(Dataset records)
---------------
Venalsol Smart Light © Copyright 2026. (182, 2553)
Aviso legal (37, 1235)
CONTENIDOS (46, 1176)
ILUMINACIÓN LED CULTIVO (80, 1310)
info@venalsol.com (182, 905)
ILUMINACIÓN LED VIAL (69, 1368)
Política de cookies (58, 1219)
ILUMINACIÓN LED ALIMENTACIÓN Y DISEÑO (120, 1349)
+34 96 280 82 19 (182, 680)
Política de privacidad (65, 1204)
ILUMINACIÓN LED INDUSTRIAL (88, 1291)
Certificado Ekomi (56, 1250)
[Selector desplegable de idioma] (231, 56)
---------------
• TASK BRIEF:
Convert the material above into a JSON list of strings, with each line as its own string and any blank lines omitted.

• TASK OUTPUT:
[
  "Venalsol Smart Light © Copyright 2026. (182, 2553)",
  "Aviso legal (37, 1235)",
  "CONTENIDOS (46, 1176)",
  "ILUMINACIÓN LED CULTIVO (80, 1310)",
  "info@venalsol.com (182, 905)",
  "ILUMINACIÓN LED VIAL (69, 1368)",
  "Política de cookies (58, 1219)",
  "ILUMINACIÓN LED ALIMENTACIÓN Y DISEÑO (120, 1349)",
  "+34 96 280 82 19 (182, 680)",
  "Política de privacidad (65, 1204)",
  "ILUMINACIÓN LED INDUSTRIAL (88, 1291)",
  "Certificado Ekomi (56, 1250)",
  "[Selector desplegable de idioma] (231, 56)"
]